再说“北京人易于满足,他们对生活的物质要求不高”这一段。“有窝头,就知足了。大腌罗卜,就不错。滴几滴香油,可以待姑奶奶。虾米皮熬白菜,嘿!”这些话中,局外人调侃的味道更浓,简直是嘲讽。意思是:你们也太易满足了。自己物质要求不高,倒还可以理解、原谅,但大家看看,臭豆腐滴几滴香油,竟然可以待姑奶奶这样的贵客了!面对虾米皮熬白菜如此蹩足的菜,竟然也发出“嘿”的赞叹之声。唉!一味的满足于过穷生活,叫人说什么好呢?还说“北京的熬白菜也比别处的好吃”呢!现在是什么时代了?90年代了,改革开放十多年了,商品经济时代了,广东等沿海地区已经在公开提倡讲究享受了,你们这种生活要求就未免显得太低了一点儿了吧!

这两段为什么这么含蓄,只用调侃的语调来讽刺?因为您虽是江苏高邮人,但已经在北京生活了大半辈子了,算得上是半个老北京了,对长期相处的老北京们的心情是理解的。而且,上面这些心态,诸如随遇而安、安分守己、知足常乐,在过去,向来是提倡的传统呀,大加挞伐没有必要,如果用严厉的语言批判,还可能会令有些人一时接受不了而产生反感呢。
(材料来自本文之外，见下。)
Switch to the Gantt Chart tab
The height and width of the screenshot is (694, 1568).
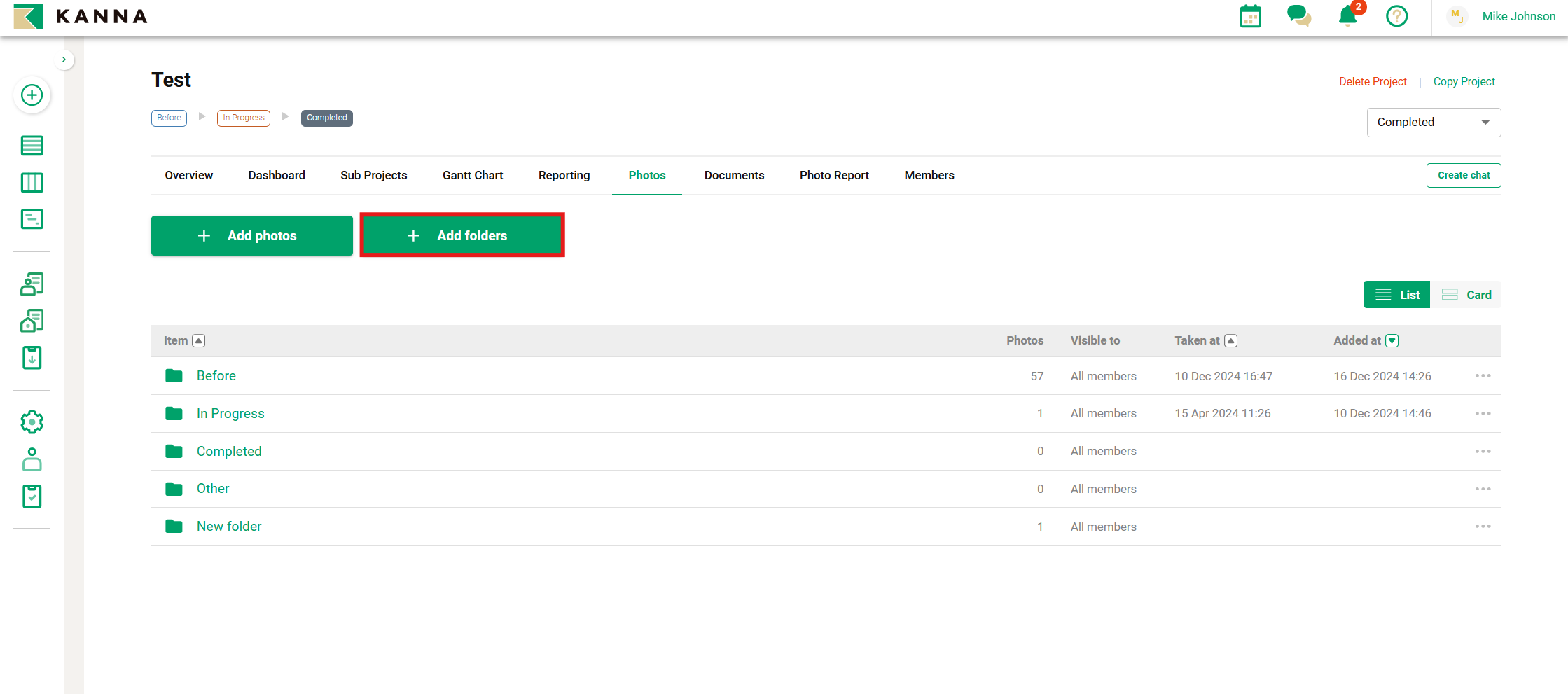[472, 175]
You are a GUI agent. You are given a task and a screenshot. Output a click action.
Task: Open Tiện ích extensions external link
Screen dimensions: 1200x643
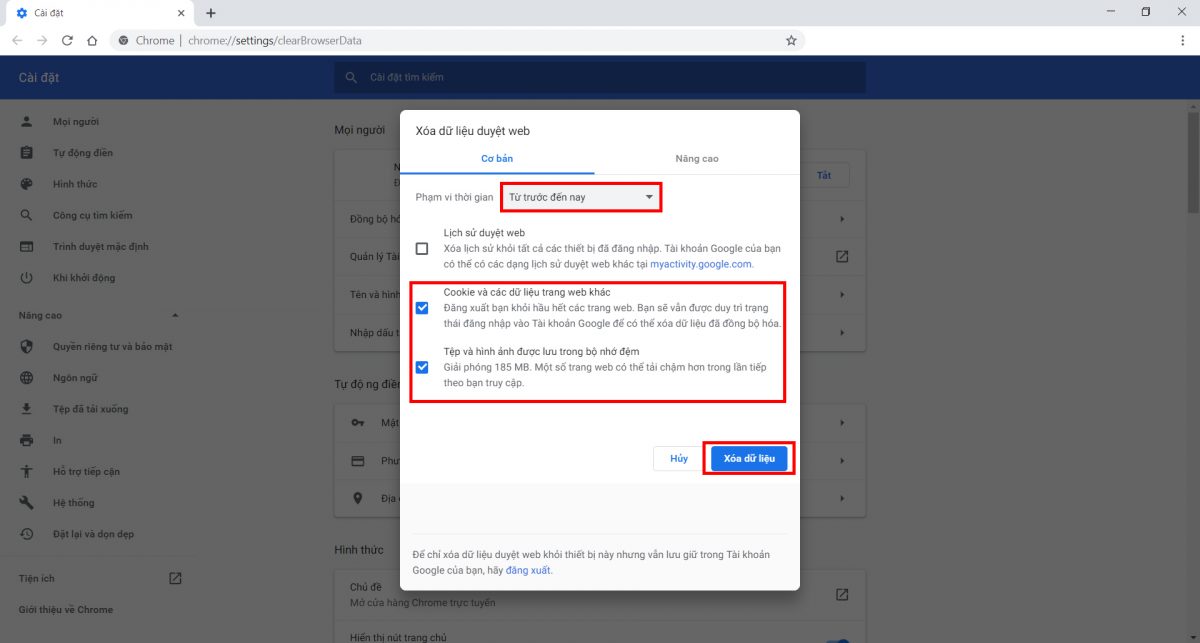point(175,578)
那为什么您又讽刺呢?因为,现在,北京高楼起来了,有些人还恋着“残破”的旧房子舍不得走,商品经济大潮下,有些人还不愿意下海挣大钱,不敢讲享受。这岂不太跟不上时代了?

再看“四合院是一个盒子”一段。这段中用了十三个引号,前十二个引号都是为了标明这些全是老北京的常用口头语言,让人们从这些口语中看到,老北京讲究的“处街坊”是除了会棋友“杀”一盘,到“大酒缸”喝两个和“会鸟”外,就仅仅只“随”一点“份子”而已。这里,又为什么特意把“随分子”一词拆开?为的是说明那也不是心甘情愿,是出于“礼数”不得已而为之。可见,胡同里、四合院里的那些老北京是多么的保守,是多么的自顾自。所以,您在这段的最末就忍不住用“各人自扫门前雪,休管他人瓦上霜”这个现代谁都不以为然的、过时了的格言来公开讽刺老北京们了。
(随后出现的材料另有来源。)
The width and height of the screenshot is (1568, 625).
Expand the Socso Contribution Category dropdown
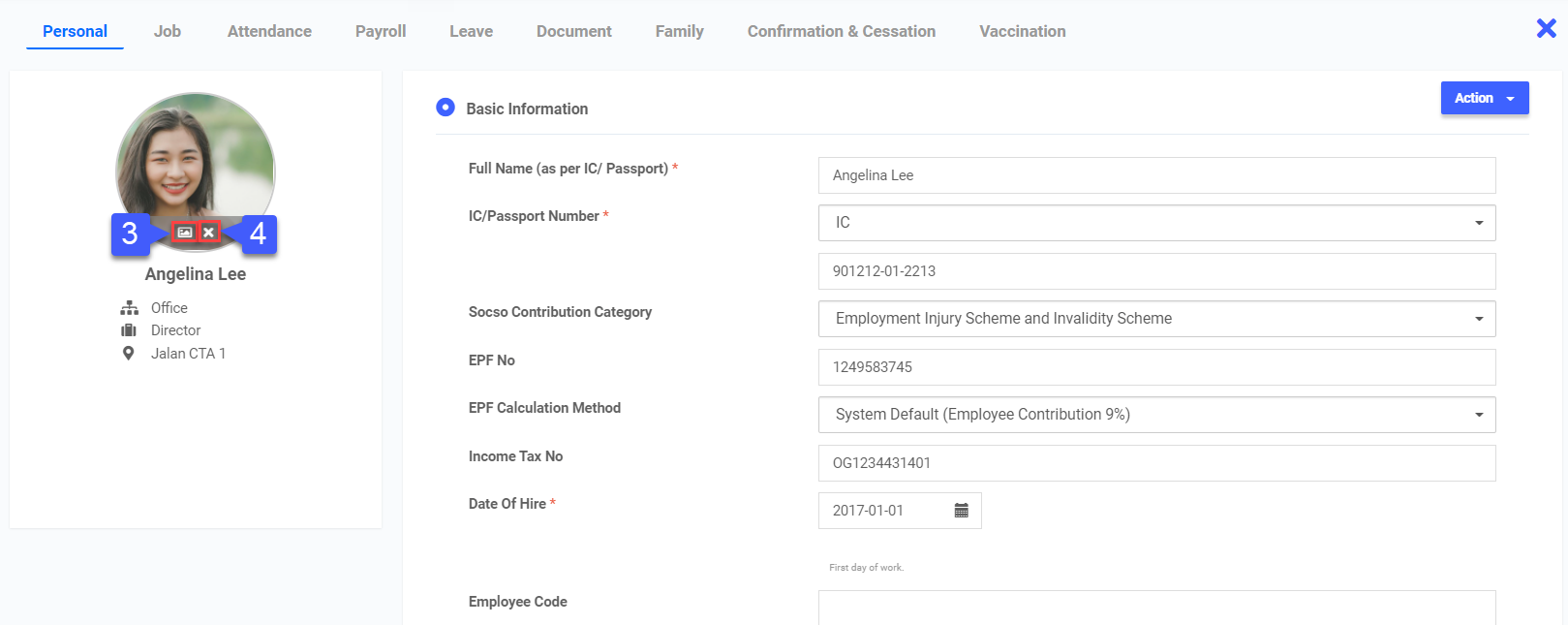1156,319
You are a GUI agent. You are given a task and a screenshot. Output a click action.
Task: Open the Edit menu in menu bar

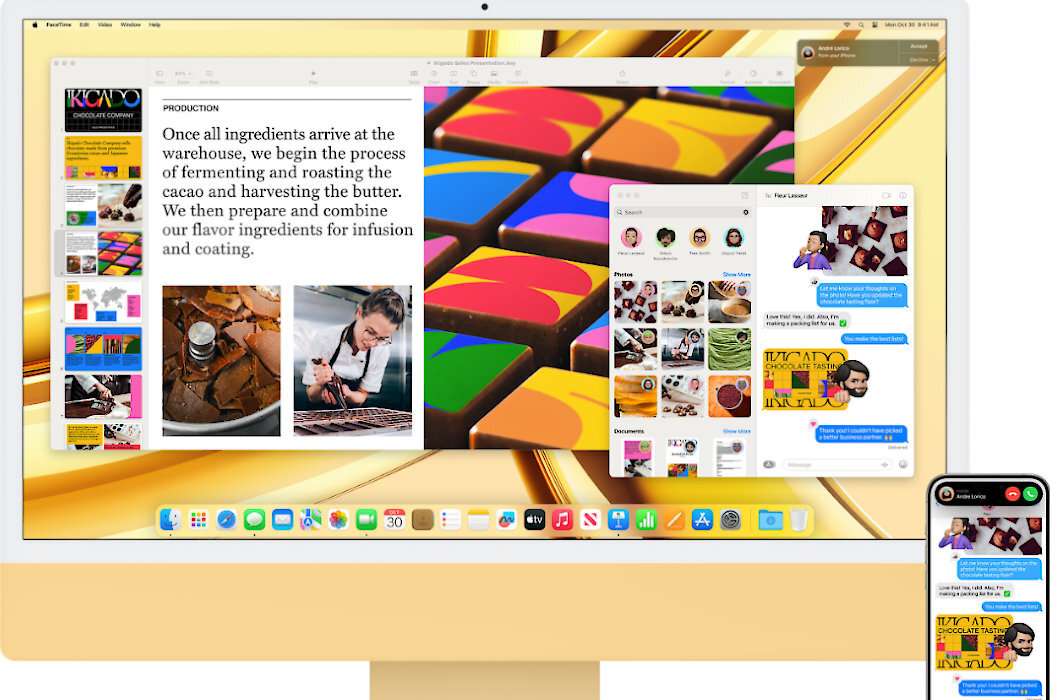[84, 24]
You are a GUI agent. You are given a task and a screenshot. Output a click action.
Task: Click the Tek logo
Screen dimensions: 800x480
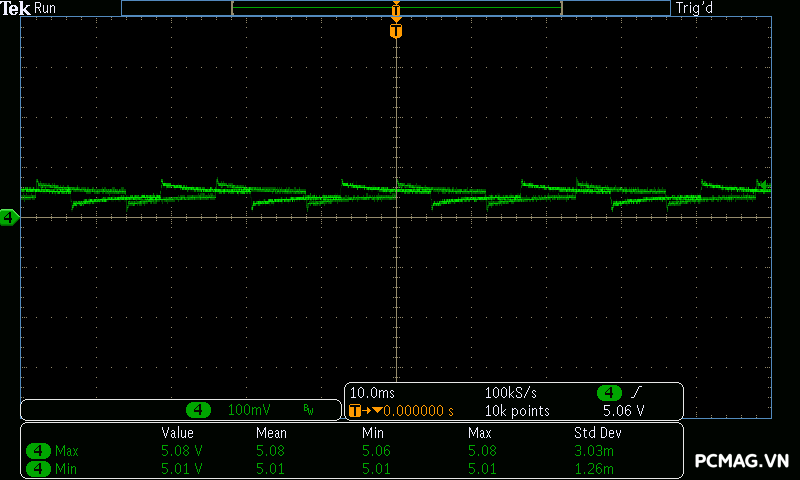click(x=15, y=8)

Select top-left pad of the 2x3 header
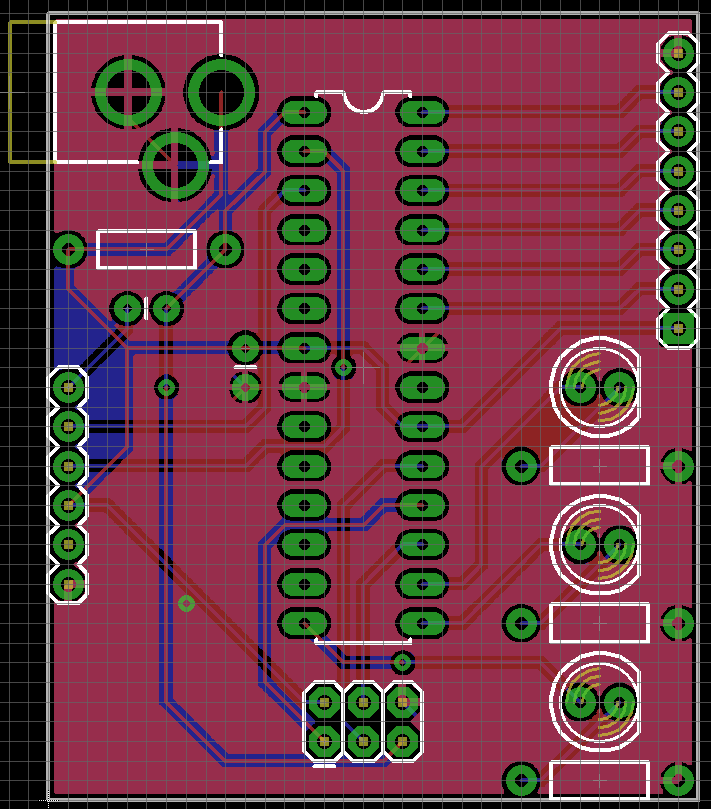pos(324,702)
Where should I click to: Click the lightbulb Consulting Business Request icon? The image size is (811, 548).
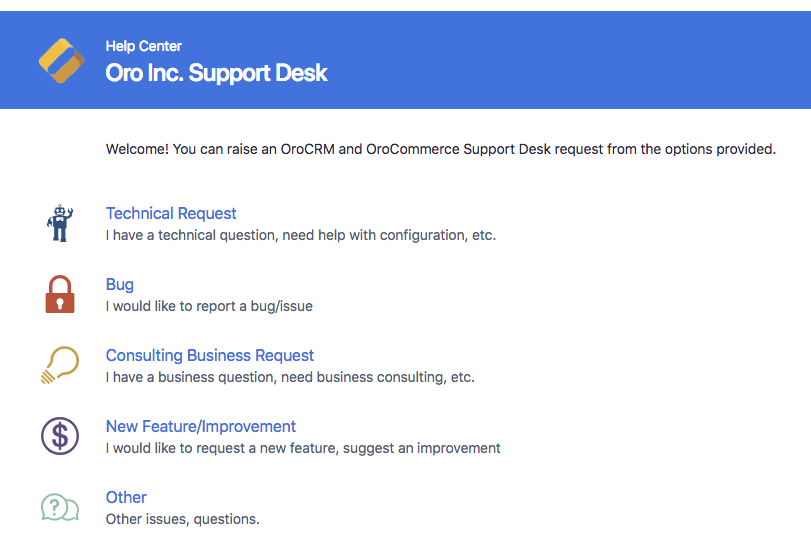pos(60,365)
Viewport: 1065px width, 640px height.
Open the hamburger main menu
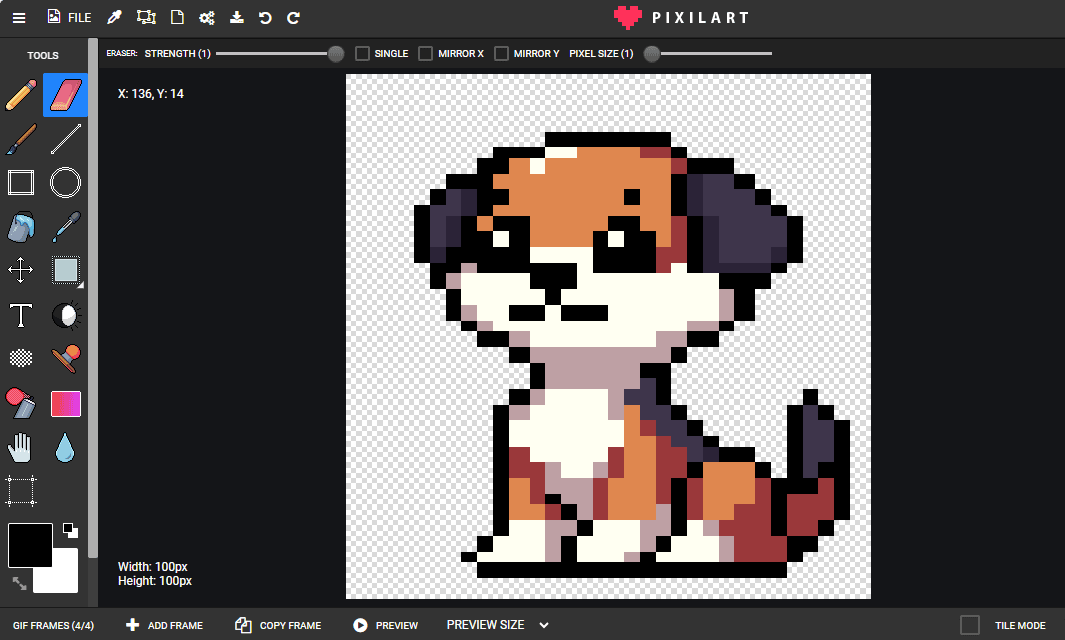click(18, 17)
至于“北京人爱瞧热闹,但是不爱管闲事”这段,从“置身事外,冷眼旁观”等贬义词就可看出您对下面描写的几件事的强烈不满、气愤和批评。在最后您索性用“这话实在太精彩了”“北京人,真有你的!”这些反语来讽刺“安分守己” 过分,达到“逆来顺受”丧失正义感的令人气愤的现象。这里比前三段的调侃讽刺就更尖锐些了。这真是讽刺意味越来越浓,不满情绪越来越强,批评语气越来越厉害呀!

说到“北京的胡同在衰败,没落”这段。“大部分民居的房屋都已经残破,有的地基柱基甚至已经下沉”“西风残照,衰草离披,满目凄凉,毫无生气”,为什么把胡同描写得这么凄凉,而且在最后还用了一个贬义词“毫无生气”?如果联系《胡同之末》中那几张毫无表情的老年人孤零零地站在糊涂的破房子前回头怅望的照片,我们就可以明白,这里意思是说,这样凄凉而毫无生气的地方还有什么值得留恋的呢?不远处边林立的高楼、生气勃勃的大街在向你们招手、在呼唤你们哪!这里是向人们暗示,目前,北京古老破旧的大杂院正被现代化的楼房所取代,旧胡同已经失去它存在的基础。对满目凄凉、毫无生气的胡同和四合院,还留恋什么呢?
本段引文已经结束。